Когда ангелы заполняли пробелы, появлялся долг, который выплачивали демоны. Иными словами, за каждое творение первых вторые разрушали нечто равноценное. Каждая частичка света, что источал ангел, когда-то умерла в чреве демона. Белые и черные дыры. Иначе и не скажешь.
— Не помню таких чисел, — возразила Надя.
— Не нужно было перескакивать с абзаца на абзац в поисках чего-то интересного, — пожал я плечами.
— Ладно. Но скажи мне в чем суть «мертвой руки». Пока я вижу только ловушку для ангела.
Я окинул взглядом круг с треугольником. Она права. Это только ловушка. Клетка.

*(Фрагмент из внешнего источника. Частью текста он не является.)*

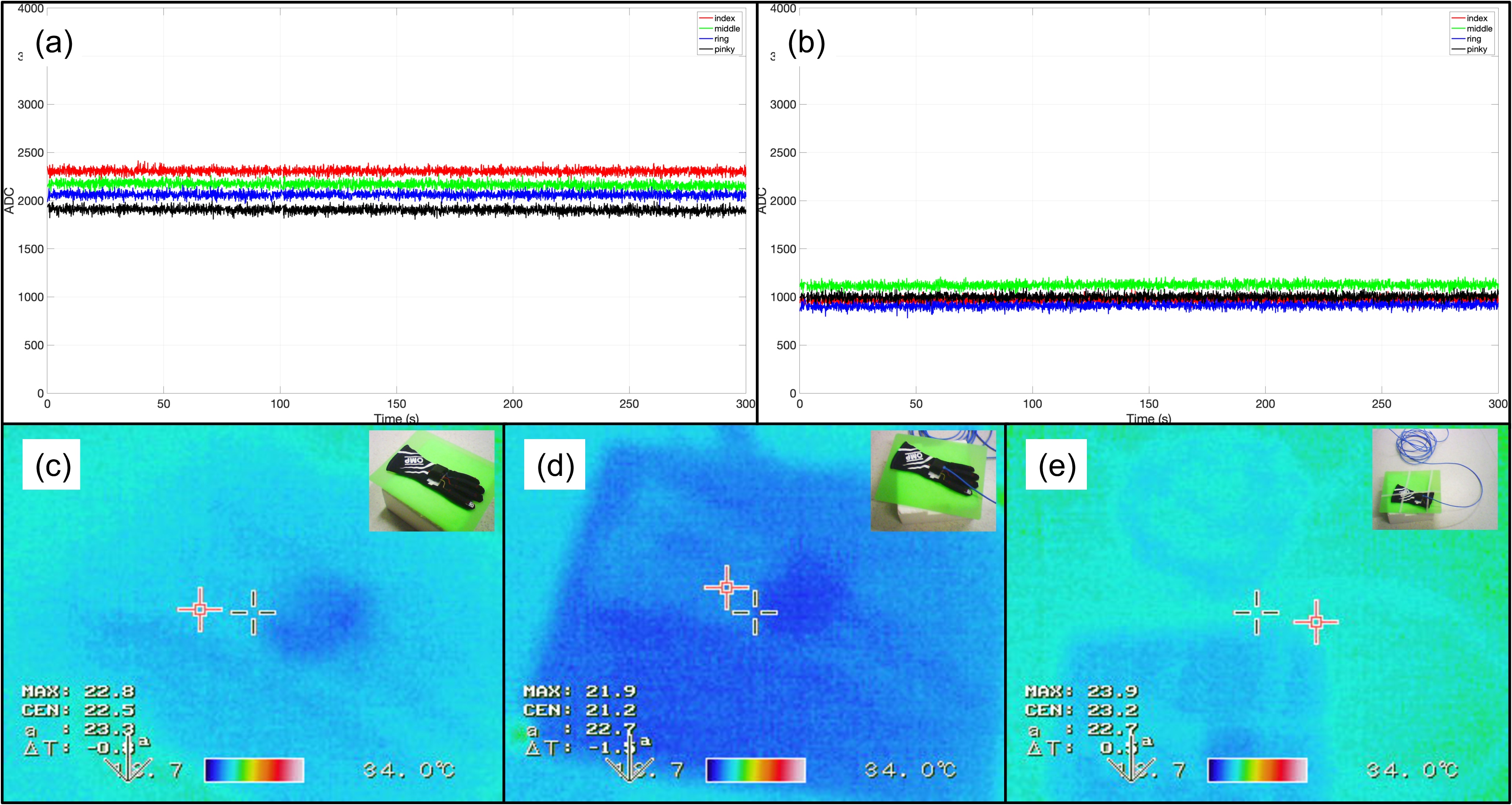Click the red crosshair marker in panel (e)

— Достань из сумки хлопушку с таймером.
— Поняла, — кивнула она. — Вот зачем ты попросил сломать мамин таймер.
Надя достала мешочек. Таймер в виде яйца крепился с помощью скотча, который обматывал всю хлопушку целиком. На корпусе таймера виднелись трещины и порезы от ножа. Эта женщина использовала его для готовки. Маленький механизм не ждал дольше часа и затем срывался на раздражающий треск, когда подходило отмеренное время. Надя вмешалась в него и сильно замедлила. Теперь он терпел до двенадцати часов.
— Я сама поставлю, — обошла она меня и опустила на землю хлопушку.

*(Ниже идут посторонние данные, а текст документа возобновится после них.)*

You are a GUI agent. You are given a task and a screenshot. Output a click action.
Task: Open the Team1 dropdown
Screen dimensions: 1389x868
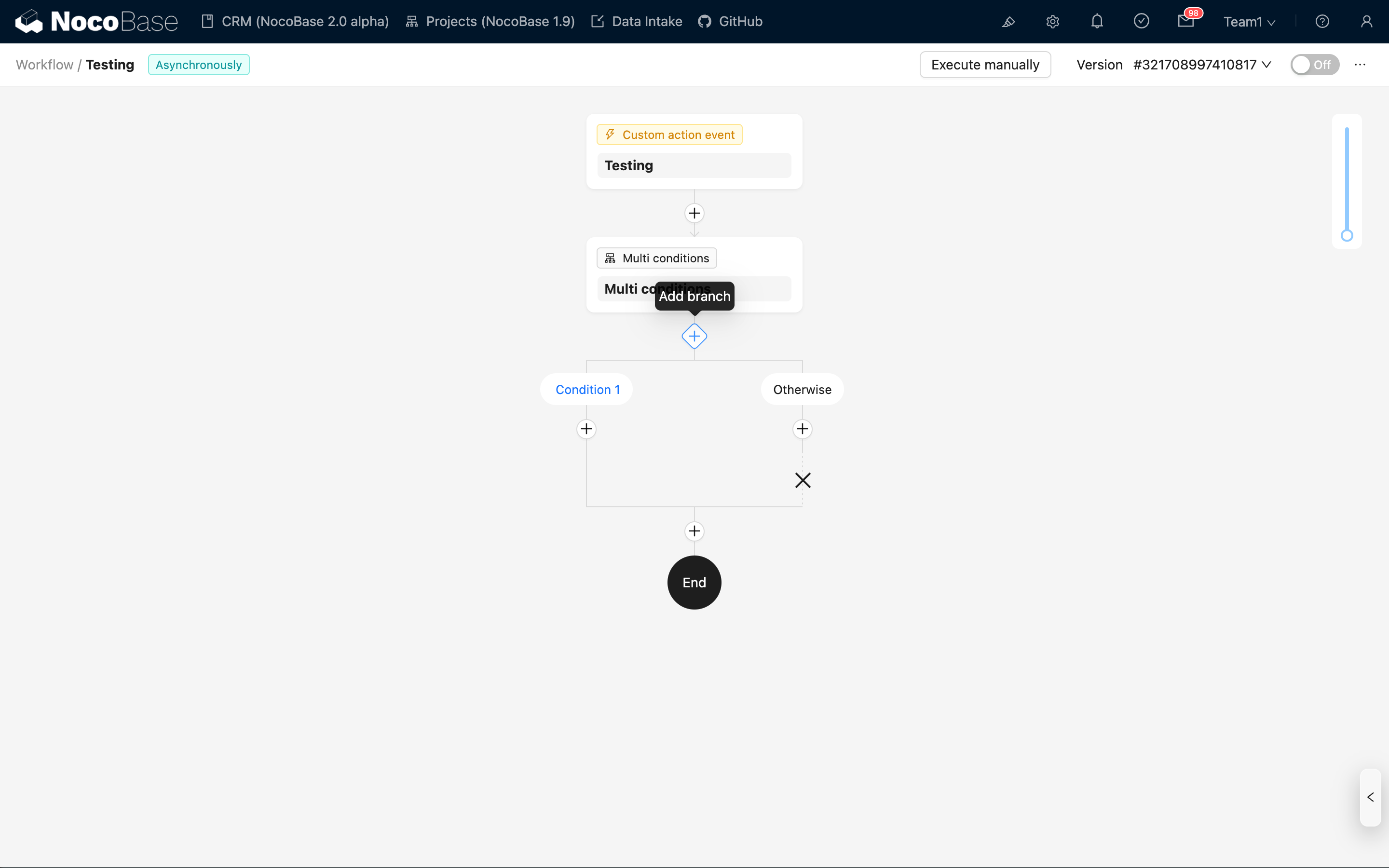click(1249, 22)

Белое яйцо усеивали черные дырки. Еще одно изменение. «Мертвая рука» бесполезна, если обезвредить ее может кто угодно.
Надя присела у границы круга, выкопал руками неглубокую ямку, вытащила из сумки проволоку и засунула в одну из дыр на таймере. Внутри щелкнул «замок», и она прокрутила верхнюю часть яйца до предела. Вложила хлопушку в ямку, присыпала землей.

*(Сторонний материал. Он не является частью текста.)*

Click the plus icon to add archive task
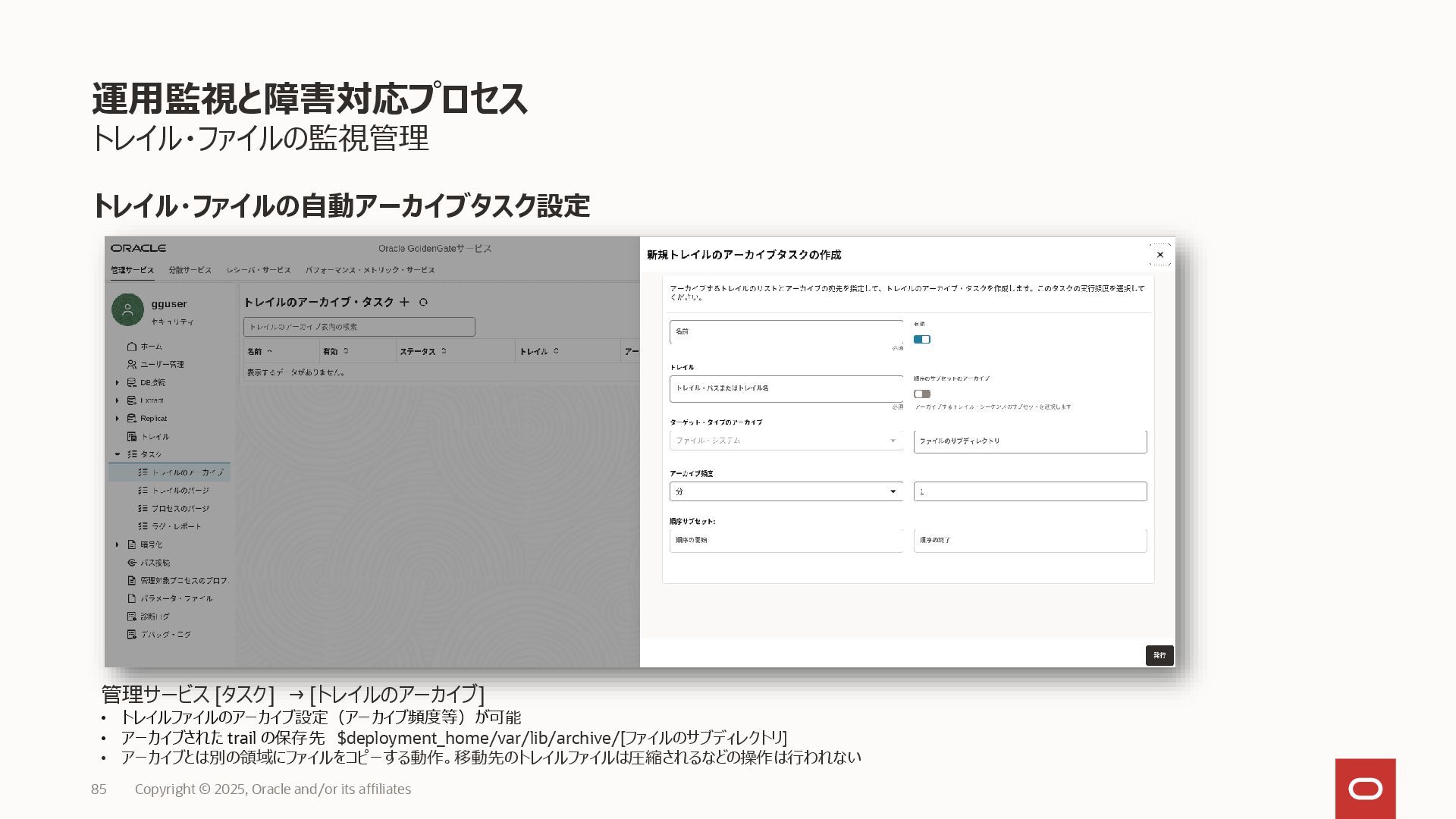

— Скажу по правде, я ожидала чего-то сложного, — отряхнула она руки и проверила время на телефоне. — Полдесятого. Я заведу таймер перед сном.
— Чем проще, тем лучше.
— Согласна. Продолжим?
В ее голосе прибавилось уверенности. Надю не волновал ни успех, ни провал. Похоже, ее душу терзало что-то другое. И я не понимал, что именно. Почему она успокоилась, стоило узнать устройство «мертвой руки»?
— Продолжим? — с большим нажимом повторила Надя. — Мы теряем время.
И мы вернулись на свои «места». Она — нетерпеливая и энергичная. А я — осторожный и нервный. Ее неловких ужимок и увиливаний как не бывало. Даже не верилось, что она и «Надя пять минут назад» — один человек.
— Хорошо, — сдался я. — Напомни его имя, а лучше покажи, как оно пишется.
Она повернула ко мне раскрытую книгу. На середине страницы жирным шрифтом выводились закорючки незнакомого языка. Не то японские иероглифы, не то латинские буквы. Судя по пробелам, имя состояло из двенадцати слов. И, похоже, было чем-то вроде стиха или короткой прозы. Я хотел заучить приветствия на енохианском, но дальше алфавита не зашел. Надя и вовсе отказалась прикасаться к «этой хренотени».
Я выцарапал на пепельной земле, вдоль ребер треугольника, «имя». Старался уместить на каждом по слову. Благо слов было двенадцать, а не, например, восемь.